Problem requirements: Find the lines in the records that carry the word "computer". Copy each one.

• • • •

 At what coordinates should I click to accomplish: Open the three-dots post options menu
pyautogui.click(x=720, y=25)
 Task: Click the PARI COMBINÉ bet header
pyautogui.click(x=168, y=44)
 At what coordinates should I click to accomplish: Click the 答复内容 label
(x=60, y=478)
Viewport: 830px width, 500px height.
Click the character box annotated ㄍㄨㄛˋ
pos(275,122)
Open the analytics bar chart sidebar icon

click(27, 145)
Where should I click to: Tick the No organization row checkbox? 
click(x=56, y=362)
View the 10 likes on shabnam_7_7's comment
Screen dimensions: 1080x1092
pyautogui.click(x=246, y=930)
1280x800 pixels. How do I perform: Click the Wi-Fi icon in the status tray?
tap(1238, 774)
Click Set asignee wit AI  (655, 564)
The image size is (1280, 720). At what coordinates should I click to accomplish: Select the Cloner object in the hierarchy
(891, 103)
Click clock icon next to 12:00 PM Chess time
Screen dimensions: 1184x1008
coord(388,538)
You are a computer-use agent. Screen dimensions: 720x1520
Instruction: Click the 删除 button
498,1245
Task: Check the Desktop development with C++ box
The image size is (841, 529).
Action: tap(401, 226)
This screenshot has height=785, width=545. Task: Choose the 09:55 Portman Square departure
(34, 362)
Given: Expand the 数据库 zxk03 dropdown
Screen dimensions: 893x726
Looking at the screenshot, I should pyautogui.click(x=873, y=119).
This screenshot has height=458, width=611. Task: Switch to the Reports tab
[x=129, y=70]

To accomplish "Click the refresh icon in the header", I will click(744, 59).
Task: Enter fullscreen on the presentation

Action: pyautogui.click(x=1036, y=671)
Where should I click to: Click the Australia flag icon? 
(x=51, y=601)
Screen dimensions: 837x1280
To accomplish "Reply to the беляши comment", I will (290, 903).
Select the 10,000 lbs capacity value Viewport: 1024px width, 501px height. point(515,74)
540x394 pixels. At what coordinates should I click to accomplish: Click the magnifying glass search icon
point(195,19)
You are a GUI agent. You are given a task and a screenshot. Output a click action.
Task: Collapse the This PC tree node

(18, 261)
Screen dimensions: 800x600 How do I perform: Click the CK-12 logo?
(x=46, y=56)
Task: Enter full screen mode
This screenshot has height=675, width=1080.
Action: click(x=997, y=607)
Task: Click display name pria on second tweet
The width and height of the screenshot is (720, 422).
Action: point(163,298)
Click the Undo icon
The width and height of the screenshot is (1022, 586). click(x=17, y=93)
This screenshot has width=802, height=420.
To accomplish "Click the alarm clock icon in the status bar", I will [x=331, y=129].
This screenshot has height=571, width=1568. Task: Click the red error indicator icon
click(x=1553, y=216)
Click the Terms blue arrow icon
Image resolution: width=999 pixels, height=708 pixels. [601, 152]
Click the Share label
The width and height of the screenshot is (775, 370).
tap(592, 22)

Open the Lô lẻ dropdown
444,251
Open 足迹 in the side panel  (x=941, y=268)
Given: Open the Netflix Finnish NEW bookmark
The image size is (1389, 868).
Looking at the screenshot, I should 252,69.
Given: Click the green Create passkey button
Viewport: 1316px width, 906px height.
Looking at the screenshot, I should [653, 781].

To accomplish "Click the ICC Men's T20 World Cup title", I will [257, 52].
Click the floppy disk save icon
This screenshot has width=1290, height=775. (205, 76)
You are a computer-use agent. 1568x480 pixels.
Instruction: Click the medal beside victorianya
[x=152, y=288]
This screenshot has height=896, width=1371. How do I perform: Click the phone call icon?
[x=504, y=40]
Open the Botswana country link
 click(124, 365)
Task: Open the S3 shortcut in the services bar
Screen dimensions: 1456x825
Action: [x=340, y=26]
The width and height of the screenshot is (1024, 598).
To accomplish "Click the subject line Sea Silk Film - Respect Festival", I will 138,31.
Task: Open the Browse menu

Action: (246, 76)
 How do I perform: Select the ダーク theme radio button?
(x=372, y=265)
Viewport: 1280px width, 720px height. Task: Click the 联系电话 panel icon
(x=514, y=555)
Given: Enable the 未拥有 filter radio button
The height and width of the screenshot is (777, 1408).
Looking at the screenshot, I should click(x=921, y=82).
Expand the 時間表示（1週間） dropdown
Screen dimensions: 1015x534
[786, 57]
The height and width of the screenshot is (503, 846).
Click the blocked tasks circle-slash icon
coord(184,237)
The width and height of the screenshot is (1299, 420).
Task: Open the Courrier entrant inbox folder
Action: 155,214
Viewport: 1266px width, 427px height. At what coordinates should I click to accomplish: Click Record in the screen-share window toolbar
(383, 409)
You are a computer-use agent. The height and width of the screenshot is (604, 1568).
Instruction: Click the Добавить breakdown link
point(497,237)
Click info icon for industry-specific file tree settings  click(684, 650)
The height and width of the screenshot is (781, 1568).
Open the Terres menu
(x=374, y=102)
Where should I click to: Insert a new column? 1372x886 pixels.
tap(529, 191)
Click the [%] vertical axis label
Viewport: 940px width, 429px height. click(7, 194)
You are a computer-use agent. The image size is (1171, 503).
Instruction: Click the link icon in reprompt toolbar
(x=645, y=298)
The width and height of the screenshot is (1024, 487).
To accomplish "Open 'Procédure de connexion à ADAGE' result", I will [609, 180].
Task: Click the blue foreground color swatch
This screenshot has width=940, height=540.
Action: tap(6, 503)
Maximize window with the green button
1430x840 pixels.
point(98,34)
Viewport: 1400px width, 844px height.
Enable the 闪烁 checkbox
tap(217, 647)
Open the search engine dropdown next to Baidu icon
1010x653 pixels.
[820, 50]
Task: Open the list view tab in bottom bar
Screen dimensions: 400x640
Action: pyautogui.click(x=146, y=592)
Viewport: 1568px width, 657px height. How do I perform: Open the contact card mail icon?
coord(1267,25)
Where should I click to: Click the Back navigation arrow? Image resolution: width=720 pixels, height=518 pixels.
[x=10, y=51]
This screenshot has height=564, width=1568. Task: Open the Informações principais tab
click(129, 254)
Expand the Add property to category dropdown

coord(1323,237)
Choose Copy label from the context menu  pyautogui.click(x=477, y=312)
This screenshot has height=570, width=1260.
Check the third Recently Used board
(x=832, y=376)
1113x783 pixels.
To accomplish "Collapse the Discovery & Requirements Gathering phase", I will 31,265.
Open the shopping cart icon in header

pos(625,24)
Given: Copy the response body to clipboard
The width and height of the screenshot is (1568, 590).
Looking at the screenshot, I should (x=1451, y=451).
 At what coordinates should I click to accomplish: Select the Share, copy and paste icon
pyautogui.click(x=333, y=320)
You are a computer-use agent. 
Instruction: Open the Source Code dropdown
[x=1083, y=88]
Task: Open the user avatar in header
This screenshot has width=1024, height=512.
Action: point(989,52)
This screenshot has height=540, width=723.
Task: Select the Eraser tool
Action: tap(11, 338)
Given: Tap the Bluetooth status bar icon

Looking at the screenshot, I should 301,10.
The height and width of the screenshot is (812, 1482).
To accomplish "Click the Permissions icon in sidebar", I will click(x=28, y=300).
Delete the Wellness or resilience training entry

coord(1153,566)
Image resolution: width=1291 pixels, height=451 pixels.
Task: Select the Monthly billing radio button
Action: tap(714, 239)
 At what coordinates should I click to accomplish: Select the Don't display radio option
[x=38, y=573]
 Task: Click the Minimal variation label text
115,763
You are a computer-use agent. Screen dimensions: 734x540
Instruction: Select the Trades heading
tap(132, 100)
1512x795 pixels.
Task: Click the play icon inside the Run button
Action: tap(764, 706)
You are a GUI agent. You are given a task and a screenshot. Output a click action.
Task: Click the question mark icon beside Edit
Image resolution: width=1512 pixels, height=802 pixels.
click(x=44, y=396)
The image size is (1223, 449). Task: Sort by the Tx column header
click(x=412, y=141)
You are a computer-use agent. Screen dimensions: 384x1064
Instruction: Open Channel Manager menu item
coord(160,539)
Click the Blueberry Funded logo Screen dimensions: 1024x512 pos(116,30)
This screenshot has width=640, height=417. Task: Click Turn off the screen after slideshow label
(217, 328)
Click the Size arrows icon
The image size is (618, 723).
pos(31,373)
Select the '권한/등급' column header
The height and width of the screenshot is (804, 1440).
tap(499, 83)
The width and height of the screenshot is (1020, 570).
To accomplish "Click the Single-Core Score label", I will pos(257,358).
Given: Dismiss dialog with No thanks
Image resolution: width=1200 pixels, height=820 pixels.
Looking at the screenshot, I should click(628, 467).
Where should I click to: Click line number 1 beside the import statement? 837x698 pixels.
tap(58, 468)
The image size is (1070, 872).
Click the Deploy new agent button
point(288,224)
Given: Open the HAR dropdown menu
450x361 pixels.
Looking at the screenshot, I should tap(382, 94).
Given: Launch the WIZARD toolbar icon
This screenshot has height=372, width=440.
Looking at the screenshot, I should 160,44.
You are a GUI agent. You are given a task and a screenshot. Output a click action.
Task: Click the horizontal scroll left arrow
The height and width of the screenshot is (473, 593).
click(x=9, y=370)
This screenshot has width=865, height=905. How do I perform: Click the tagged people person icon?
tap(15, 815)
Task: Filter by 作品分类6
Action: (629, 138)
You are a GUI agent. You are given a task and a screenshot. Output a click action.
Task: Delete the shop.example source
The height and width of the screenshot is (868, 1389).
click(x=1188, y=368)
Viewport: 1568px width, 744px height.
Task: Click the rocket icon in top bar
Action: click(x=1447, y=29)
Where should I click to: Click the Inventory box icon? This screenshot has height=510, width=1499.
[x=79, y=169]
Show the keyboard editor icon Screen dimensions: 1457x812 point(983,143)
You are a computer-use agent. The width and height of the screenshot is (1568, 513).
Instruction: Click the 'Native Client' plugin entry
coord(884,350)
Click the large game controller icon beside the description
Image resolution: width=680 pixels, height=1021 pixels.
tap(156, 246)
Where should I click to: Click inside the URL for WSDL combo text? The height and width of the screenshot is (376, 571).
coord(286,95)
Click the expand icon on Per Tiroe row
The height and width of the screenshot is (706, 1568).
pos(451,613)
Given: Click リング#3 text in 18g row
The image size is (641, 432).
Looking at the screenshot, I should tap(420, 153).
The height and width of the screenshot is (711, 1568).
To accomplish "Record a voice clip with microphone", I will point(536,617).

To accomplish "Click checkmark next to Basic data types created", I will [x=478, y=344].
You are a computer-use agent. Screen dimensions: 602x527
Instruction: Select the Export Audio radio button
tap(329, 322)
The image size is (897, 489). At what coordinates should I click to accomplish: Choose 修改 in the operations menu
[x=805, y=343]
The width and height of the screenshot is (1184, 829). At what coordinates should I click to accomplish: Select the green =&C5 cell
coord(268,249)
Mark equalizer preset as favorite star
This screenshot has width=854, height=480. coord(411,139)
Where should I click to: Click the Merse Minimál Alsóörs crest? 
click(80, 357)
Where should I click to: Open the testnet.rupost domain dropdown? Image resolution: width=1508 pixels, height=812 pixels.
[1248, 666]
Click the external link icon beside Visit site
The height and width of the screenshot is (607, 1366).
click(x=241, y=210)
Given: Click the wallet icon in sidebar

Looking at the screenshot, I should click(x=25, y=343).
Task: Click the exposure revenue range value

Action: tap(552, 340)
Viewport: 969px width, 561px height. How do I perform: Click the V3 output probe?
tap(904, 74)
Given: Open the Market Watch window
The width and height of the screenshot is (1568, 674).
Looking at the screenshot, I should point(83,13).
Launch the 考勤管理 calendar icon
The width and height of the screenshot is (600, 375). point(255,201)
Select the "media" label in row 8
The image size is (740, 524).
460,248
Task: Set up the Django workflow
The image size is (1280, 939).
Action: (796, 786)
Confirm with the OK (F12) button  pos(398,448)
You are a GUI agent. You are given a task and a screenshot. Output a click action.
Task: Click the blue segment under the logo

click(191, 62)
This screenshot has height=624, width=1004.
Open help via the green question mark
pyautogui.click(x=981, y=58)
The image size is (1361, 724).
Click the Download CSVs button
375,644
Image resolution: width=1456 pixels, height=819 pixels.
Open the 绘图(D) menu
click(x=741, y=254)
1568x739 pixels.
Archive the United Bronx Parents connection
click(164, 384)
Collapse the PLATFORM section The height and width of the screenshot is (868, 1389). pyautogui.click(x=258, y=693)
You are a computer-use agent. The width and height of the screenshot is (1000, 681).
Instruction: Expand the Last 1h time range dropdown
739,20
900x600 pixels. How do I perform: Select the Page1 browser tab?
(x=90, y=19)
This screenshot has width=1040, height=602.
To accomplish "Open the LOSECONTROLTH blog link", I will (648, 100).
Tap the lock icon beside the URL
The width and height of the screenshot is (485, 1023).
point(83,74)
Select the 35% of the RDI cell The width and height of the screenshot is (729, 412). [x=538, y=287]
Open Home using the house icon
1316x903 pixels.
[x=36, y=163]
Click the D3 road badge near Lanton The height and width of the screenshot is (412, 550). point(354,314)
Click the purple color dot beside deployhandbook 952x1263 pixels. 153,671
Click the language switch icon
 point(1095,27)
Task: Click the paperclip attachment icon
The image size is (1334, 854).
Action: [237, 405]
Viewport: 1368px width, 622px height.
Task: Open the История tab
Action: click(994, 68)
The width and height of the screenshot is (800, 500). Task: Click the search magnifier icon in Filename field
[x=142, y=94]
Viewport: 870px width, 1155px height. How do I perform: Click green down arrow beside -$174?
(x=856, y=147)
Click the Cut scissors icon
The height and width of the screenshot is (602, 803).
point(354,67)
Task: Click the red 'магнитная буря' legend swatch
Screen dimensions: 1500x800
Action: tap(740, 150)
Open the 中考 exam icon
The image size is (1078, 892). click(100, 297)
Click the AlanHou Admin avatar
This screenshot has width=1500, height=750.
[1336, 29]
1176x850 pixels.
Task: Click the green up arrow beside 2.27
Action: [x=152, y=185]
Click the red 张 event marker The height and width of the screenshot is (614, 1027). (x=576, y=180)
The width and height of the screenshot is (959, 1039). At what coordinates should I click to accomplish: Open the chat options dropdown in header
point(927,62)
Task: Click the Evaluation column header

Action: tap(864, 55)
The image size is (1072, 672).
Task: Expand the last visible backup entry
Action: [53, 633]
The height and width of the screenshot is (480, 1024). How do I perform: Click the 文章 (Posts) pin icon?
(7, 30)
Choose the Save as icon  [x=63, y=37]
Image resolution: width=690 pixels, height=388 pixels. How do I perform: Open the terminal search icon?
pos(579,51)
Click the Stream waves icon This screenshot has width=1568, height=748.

• • • •

Answer below:
You are a computer-use agent. Screen dimensions: 720x1520
You are a computer-use agent. 1568x480 pixels.
You are a computer-use agent. The height and width of the screenshot is (604, 1568).
You are a computer-use agent. The image size is (1171, 503).
You are a computer-use agent. 
You are a computer-use agent. Screen dimensions: 734x540
You are a computer-use agent. Screen dimensions: 384x1064
You are a computer-use agent. The width and height of the screenshot is (1568, 513).
You are a computer-use agent. Screen dimensions: 602x527
You are a computer-use agent. The width and height of the screenshot is (1000, 681).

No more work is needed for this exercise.